TASK TO CARRY OUT: Return only that part of the material below which starts with the line containing "Open the Auth" and goes on through the line containing "You are a computer-use agent. Screen dimensions: 1872x1053", restated exactly.

DATASET:
====================

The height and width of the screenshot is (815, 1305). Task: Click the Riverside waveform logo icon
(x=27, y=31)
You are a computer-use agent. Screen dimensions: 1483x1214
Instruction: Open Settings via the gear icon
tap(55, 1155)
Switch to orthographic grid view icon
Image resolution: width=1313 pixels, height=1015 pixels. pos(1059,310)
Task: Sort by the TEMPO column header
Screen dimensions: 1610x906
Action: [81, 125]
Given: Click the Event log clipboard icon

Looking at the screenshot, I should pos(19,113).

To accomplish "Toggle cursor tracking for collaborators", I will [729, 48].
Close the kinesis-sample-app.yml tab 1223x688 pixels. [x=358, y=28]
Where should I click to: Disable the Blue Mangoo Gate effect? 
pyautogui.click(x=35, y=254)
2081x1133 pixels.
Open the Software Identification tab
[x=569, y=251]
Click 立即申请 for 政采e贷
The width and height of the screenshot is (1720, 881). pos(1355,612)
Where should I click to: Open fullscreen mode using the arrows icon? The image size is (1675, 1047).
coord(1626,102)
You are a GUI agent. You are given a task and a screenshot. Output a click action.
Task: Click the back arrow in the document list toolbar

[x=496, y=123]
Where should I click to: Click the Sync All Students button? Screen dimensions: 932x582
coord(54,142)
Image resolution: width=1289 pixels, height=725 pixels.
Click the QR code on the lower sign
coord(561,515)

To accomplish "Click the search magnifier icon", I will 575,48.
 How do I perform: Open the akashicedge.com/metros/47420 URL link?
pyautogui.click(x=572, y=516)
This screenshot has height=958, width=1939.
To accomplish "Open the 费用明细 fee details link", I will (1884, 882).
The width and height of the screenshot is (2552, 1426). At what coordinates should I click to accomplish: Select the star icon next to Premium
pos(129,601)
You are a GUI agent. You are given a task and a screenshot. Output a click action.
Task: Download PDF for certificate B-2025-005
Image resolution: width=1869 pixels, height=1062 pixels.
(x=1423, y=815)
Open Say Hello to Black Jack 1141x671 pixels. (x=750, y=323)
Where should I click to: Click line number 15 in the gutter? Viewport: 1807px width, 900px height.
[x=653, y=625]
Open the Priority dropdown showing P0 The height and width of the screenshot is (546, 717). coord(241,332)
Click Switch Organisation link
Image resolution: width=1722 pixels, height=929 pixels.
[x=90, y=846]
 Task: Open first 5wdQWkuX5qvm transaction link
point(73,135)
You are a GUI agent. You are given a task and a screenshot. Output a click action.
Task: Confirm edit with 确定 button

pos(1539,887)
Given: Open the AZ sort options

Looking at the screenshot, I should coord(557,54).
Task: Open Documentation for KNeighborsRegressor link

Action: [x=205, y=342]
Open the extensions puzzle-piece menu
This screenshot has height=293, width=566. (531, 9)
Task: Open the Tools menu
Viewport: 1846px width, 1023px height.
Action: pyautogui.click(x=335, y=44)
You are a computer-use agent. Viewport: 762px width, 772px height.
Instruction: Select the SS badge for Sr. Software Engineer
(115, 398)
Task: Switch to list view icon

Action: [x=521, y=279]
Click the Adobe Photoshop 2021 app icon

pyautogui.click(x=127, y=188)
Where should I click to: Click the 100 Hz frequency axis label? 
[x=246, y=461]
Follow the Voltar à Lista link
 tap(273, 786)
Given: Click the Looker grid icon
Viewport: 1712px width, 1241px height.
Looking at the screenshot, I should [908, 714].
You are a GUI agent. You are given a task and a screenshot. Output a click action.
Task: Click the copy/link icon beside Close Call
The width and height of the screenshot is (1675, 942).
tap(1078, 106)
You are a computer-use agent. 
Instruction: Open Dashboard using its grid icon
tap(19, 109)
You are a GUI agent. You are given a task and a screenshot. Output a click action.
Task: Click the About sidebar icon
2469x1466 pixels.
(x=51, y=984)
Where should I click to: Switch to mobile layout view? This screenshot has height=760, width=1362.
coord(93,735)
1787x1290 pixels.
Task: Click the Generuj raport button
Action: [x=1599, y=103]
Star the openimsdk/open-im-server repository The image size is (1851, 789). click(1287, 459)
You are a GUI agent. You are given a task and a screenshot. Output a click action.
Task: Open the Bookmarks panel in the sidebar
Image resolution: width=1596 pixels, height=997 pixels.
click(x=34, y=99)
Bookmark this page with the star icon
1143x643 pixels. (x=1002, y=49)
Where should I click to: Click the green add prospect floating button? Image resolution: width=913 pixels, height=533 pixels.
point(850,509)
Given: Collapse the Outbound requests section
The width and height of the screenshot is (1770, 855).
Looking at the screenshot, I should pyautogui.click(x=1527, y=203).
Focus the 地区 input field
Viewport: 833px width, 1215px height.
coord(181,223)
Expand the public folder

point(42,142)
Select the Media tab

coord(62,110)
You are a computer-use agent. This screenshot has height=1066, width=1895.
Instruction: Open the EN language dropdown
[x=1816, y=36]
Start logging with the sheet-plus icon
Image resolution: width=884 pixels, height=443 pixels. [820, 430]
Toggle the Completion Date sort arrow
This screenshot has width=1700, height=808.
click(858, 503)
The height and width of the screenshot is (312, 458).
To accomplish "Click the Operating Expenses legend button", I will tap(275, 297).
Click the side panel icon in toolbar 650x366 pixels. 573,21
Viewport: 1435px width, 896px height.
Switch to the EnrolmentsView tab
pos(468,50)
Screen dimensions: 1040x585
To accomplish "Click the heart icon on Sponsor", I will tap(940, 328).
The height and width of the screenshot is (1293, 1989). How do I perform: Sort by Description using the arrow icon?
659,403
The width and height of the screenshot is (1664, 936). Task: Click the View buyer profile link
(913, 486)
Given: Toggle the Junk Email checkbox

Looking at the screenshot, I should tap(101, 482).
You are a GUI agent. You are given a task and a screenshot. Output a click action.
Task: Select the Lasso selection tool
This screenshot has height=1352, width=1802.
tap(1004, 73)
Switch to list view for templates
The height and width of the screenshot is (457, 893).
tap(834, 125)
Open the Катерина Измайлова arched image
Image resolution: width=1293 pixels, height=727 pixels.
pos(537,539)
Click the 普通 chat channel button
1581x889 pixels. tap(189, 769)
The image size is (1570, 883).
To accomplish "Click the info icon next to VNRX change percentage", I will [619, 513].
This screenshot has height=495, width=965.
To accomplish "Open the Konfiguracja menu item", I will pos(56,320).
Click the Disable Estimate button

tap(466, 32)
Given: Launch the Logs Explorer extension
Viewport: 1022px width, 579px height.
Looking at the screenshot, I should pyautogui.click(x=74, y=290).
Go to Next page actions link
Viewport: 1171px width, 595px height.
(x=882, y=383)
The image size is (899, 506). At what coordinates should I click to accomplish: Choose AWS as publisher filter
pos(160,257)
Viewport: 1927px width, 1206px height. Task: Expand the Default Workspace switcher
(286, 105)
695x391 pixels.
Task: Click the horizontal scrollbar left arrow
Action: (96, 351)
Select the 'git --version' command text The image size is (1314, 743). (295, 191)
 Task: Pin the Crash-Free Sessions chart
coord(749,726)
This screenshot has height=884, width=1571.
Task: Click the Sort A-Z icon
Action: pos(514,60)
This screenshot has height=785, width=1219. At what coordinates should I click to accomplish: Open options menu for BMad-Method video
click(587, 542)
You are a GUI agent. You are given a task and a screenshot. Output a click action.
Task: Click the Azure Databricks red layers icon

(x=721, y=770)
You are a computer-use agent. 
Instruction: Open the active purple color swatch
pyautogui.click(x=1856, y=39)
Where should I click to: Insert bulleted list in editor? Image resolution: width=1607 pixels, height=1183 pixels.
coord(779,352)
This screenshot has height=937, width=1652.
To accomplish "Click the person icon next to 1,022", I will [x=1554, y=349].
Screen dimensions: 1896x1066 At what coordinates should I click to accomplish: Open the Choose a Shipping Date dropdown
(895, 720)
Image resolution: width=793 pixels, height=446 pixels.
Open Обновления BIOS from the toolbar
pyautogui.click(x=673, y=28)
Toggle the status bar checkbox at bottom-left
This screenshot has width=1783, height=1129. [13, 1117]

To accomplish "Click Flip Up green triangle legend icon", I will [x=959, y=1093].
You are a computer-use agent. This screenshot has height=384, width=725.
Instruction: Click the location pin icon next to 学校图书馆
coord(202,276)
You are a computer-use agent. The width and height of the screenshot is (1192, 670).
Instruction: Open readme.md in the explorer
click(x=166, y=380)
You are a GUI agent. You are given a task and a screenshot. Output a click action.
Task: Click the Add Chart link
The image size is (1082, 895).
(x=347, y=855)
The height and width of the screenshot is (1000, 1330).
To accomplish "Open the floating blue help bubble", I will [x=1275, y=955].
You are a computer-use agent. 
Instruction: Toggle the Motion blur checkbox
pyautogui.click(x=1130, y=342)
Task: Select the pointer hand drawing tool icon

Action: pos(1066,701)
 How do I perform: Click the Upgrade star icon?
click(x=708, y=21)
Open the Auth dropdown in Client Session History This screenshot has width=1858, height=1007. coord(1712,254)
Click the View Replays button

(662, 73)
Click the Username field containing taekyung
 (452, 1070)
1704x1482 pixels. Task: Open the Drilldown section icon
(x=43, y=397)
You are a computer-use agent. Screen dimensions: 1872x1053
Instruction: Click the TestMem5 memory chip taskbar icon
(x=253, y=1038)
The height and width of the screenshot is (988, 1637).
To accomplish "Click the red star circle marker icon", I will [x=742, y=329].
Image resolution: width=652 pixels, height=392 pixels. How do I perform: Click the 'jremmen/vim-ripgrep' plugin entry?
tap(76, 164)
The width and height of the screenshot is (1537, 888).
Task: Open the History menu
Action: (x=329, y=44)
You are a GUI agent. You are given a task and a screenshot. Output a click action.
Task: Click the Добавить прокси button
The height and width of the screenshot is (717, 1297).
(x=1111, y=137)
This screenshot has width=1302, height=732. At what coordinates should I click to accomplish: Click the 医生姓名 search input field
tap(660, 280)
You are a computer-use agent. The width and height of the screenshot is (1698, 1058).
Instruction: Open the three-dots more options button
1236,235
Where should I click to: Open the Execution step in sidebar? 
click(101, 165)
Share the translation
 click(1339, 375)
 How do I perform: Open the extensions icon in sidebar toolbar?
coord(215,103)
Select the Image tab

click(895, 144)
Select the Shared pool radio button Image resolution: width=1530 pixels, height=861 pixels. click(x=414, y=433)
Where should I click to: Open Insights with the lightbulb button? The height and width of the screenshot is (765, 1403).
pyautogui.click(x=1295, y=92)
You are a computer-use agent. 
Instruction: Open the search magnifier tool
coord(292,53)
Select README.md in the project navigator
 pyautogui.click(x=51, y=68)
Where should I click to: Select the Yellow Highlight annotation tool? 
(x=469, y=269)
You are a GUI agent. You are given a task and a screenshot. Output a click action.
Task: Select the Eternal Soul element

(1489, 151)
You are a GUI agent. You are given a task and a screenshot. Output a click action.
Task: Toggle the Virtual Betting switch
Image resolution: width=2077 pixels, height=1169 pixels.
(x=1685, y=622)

====================

SOLUTION FOR THIS TASK:
Open the Auth dropdown in Client Session History This screenshot has width=1858, height=1007. coord(1712,254)
Click the View Replays button

(662, 73)
Click the Username field containing taekyung
 (452, 1070)
1704x1482 pixels. Task: Open the Drilldown section icon
(x=43, y=397)
You are a computer-use agent. Screen dimensions: 1872x1053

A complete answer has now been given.